Berakhirlah masa Khulafā’ al-Rāsyidīn dan digantikan oleh pemerintahan Dinasti Umayyah dibawah pimpinan Muawiyah bin Abi Sofyan. Pada masa pemerintahan Dinasti Umayyah, Islam semakin berkembang dalam segala aspek hingga perluasan daerah kekuasaan.
Setelah pemerintahan Dinasti Umayyah berakhir, maka pemerintahan Islam digantikan oleh pemerintahan Dinasti Abbasiyah. Dinasti Abbasiyah merupakan dinasti kedua dalam sejarah pemerintahan Umat Islam. Abbasiyah dinisbatkan kepada al-Abbas paman Nabi Muhammad saw. Dinasti ini berdiri sebagai bentuk dukungan terhadap pandangan yang diserukan oleh Bani Hasyim setelah wafat  Rasulullah saw., yaitu menyandarkan khilāfah kepada keluarga Rasulullah dan kerabatnya.
B.     Rumusan Masalah
1.    Bagaimana sejarah Lahirnya Bani Abbasiyah ?
2.    Bagaimana Sistem Transisi Kepemimpinan Bani Abbasiyah?
3.    Bagaimana Kondisi Sosial, Politik dan Budaya di masa Bani Abbasiyah?
4.    Bagaimana Perkembangan Dakwah Islam di masa Bani Abbasiyah?
5.    Bagaimana Perkembangan  IPTEK di masa Bani Abbasiyah?
6.    Apa Saja Sebab-sebab Kemunduran Bani Abbasiyah?

C.    Tujuan
1.    Mengetahui Sejarah Lahirnya Bani Abbasiyah
2.    Mengetahui Sistem Transisi Kepemimpinan Bani Abbasiyah
3.    Mengetahui Kondisi Sosail, Politik dan Budaya di masa Bani Abbasiyah
4.    Mengetahui Perkembangan Dakwah Islam di masa Bani Abbasiyah
5.    Mengetahui Perkembangan  IPTEK di masa Bani Abbasiyah
6.    Mengetahui Sebab-sebab Kemunduran Bani Abbasiyah
BAB II
PEMBAHASAN
A.    Lahirnya Dinasti Abbasiyah
Dinasti Abbasiyah didirikan oleh Abdullah al-Saffah ibn Muhammad ibn Ali ibn Abdullah ibn al-Abbas.
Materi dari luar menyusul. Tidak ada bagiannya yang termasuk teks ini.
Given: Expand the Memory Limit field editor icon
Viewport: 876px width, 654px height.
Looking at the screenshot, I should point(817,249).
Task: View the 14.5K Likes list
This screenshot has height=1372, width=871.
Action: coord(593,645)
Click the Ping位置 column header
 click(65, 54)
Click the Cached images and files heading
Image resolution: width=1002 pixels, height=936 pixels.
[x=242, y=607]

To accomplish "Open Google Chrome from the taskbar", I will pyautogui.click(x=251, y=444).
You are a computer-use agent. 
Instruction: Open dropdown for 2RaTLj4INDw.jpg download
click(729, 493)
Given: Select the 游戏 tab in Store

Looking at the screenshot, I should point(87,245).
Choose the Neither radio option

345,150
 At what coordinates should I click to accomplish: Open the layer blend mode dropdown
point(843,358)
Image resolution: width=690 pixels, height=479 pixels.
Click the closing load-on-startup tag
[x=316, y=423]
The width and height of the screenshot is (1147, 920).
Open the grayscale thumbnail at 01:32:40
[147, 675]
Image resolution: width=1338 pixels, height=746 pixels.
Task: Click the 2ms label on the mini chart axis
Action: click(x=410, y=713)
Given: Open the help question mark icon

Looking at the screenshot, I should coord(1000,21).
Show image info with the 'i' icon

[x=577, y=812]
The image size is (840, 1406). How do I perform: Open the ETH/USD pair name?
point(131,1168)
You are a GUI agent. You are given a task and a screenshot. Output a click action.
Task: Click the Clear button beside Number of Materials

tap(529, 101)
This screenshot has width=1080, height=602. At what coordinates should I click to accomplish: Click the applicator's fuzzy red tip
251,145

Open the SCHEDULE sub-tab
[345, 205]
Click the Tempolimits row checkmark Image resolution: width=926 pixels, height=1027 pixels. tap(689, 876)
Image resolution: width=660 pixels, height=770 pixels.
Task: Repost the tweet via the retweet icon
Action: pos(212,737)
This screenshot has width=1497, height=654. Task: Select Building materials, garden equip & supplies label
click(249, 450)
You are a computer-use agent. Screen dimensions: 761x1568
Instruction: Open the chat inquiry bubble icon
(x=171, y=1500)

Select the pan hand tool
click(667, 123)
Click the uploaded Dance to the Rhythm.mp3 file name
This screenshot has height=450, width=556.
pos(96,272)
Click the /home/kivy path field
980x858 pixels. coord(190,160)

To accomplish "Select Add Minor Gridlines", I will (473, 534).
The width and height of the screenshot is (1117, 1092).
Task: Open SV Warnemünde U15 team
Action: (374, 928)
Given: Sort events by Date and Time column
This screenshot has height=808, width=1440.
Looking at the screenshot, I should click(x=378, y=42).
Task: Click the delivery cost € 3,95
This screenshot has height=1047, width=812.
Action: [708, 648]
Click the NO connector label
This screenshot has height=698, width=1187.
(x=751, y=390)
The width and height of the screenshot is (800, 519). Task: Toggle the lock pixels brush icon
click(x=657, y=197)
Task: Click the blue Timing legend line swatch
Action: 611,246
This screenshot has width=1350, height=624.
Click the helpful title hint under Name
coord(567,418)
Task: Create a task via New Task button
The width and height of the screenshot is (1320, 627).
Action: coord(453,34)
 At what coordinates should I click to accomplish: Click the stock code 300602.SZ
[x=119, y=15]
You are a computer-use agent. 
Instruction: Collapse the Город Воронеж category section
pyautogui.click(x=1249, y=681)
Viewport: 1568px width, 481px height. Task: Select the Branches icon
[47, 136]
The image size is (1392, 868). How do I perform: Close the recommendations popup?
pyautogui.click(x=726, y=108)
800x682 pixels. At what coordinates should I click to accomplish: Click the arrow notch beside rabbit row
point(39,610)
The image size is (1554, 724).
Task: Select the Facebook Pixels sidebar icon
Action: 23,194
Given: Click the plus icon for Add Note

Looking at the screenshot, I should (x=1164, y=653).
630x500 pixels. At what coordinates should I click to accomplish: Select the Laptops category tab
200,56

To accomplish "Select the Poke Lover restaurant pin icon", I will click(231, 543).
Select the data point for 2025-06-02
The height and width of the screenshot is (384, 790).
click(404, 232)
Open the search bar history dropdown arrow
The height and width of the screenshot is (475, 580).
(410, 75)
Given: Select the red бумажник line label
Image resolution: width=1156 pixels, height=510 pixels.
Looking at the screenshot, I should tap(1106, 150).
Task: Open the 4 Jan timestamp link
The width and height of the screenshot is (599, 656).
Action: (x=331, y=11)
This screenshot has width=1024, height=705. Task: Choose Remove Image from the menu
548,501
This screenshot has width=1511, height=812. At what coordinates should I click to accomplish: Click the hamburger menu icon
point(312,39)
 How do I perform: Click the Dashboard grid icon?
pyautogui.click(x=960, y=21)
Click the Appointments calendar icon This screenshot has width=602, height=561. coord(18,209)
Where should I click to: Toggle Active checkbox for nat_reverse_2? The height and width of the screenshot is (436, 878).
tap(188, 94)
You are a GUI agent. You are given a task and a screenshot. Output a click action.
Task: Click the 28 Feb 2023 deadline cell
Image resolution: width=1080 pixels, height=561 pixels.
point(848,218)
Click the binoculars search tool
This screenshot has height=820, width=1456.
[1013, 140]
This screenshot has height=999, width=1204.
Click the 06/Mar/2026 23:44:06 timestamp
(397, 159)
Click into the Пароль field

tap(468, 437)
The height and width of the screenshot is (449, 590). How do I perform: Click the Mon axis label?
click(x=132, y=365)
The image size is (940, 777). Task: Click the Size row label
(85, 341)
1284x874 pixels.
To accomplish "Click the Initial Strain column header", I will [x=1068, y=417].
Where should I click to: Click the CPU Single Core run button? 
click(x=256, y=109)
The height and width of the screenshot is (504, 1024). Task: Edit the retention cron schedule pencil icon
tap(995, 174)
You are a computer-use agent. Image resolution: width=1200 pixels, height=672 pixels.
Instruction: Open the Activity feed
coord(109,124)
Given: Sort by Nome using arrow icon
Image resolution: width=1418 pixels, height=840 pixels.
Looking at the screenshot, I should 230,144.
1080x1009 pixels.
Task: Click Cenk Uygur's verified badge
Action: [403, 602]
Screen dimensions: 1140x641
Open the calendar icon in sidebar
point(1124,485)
Kekuasaannya berlangsung dalam rentang waktu yang panjang, dari tahun 132 H. (750 M.) s. d. 656 H. (1258 M.). Selama dinasti ini berkuasa, pola pemerintahan yang diterapkan berbeda-beda sesuai dengan perubahan politik, sosial, dan budaya.[1][1]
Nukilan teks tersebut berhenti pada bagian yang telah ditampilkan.